94. In Bovis Lend Lease Pty Ltd v Wily [2003] NSWSC 467; 45 ACSR 612, Austin J described (at [163]) the Code of Professional Conduct published by the Insolvency Practitioners Association of Australia (as ARITA was previously known) as “a useful guide to the common practice in such matters, and to the profession’s own view of proper professional standards”. Accordingly, his Honour held that “[i]t is permissible for the Court to take [it] into account, to that extent, in applying the law concerning independence and impartiality to the insolvency practitioner’s conduct in the case before it”: see Bovis Lend Lease Pty Ltd v Wily [2003] NSWSC 467; 45 ACSR 612 at [163]; comparing National Roads and Motorists’ Association Ltd v Geeson [2001] NSWSC 832; 39 ACSR 401 at 403 and Permanent Trustee Australia Ltd v Boulton & Lynjoe Pty Ltd (1994) 33 NSWLR 735 at 738.

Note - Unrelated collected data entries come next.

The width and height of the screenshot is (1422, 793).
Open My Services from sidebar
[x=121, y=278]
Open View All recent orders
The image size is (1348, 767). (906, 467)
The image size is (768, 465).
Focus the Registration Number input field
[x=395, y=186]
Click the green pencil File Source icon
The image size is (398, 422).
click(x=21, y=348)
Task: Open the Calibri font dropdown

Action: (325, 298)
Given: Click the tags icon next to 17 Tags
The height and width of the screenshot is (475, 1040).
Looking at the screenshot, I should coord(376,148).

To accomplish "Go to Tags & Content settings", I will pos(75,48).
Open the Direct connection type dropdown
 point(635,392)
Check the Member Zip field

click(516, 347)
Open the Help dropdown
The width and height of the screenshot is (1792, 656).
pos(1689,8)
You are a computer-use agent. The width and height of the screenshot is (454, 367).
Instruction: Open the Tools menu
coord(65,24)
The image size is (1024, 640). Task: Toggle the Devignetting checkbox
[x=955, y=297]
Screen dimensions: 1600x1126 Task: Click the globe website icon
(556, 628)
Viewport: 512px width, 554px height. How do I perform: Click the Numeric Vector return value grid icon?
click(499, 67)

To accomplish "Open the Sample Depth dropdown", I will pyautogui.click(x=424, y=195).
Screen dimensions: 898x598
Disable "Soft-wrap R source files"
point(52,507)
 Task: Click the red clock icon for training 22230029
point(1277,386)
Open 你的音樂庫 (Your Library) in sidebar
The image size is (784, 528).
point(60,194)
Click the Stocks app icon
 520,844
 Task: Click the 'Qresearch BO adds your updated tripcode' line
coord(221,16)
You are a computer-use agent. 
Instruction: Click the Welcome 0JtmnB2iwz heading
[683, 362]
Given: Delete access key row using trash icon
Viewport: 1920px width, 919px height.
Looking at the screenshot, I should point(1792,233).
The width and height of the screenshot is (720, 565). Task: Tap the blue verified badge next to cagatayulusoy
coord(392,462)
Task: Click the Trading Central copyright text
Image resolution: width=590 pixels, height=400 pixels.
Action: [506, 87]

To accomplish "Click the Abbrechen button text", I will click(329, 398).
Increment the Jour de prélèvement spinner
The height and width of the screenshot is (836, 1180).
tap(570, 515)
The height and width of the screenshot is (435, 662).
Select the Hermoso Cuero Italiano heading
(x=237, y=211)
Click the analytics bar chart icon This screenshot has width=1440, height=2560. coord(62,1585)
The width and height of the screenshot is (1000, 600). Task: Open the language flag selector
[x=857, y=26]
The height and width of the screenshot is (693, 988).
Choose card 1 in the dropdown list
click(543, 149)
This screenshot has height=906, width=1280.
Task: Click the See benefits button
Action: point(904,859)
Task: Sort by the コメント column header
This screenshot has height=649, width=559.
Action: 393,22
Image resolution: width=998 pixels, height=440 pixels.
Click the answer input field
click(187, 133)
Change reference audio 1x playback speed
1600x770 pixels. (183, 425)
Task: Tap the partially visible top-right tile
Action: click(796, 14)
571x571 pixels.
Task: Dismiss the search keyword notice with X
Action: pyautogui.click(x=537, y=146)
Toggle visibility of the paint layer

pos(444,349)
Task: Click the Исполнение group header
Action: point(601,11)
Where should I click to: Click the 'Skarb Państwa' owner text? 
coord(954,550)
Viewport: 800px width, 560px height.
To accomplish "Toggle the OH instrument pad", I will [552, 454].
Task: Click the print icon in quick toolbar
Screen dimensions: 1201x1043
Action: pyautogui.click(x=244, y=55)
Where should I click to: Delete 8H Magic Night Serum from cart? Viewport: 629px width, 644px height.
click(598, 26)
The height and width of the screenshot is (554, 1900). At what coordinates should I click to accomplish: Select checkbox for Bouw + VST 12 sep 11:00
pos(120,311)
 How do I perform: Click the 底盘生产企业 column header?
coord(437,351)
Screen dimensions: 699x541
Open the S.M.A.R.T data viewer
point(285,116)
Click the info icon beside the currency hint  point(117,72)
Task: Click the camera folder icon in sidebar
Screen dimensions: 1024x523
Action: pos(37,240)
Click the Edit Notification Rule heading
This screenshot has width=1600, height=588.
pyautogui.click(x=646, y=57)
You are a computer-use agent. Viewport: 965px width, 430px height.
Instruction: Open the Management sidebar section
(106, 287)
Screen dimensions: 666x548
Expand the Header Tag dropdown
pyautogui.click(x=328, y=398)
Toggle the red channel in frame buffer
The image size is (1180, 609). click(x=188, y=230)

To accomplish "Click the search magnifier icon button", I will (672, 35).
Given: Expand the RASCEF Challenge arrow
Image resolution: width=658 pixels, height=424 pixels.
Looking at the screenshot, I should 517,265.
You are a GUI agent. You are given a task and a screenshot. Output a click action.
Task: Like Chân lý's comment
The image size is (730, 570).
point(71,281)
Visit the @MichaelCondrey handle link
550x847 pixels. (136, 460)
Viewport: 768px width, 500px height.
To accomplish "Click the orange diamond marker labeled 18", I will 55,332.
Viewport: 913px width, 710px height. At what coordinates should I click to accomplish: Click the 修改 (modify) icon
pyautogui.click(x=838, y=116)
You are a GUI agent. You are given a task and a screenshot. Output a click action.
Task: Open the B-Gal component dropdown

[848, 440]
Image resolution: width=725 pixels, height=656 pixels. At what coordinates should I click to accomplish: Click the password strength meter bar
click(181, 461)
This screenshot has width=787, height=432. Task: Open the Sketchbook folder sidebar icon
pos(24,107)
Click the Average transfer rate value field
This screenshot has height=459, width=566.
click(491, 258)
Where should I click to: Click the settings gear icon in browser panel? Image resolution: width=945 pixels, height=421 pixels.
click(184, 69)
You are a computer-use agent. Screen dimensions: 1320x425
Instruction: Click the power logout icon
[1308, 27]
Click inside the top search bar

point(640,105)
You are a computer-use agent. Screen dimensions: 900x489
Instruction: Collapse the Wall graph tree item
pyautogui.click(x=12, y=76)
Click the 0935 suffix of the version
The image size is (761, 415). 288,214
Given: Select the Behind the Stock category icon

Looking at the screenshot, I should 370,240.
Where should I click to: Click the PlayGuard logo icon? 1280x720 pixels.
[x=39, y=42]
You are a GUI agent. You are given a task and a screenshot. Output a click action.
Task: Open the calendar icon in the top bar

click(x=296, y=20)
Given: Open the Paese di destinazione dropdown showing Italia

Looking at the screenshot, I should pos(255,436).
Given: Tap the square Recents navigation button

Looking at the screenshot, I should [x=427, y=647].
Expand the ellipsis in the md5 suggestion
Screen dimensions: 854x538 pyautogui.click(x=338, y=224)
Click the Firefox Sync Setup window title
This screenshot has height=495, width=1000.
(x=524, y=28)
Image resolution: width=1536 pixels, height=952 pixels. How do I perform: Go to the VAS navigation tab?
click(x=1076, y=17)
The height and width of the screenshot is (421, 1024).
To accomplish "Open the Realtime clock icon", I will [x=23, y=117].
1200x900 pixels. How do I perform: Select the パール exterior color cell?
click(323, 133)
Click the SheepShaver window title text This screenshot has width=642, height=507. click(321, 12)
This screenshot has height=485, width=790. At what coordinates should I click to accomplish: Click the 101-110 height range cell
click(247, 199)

95. On the other hand, the code “has no legal status”, as Sanderson M stated in Monarch Gold Mining Co Ltd; Ex parte Hughes [2008] WASC 201. Relevantly, Sanderson M observed in that case, “a failure to comply with the terms of the code would not render a practitioner liable for prosecution under the Corporations Act or any other statute … Nor does a failure to comply with the provisions of the code mean that there has been a failure to comply with what is required in the DIRRI”: see Re Monarch Gold Mining Co Ltd; Ex parte Hughes [2008] WASC 201 at [37].
96. Any question relating to the appearance of impartiality must be determined according to law. It is not the Court’s function in a case such as this to either apply or interpret the code.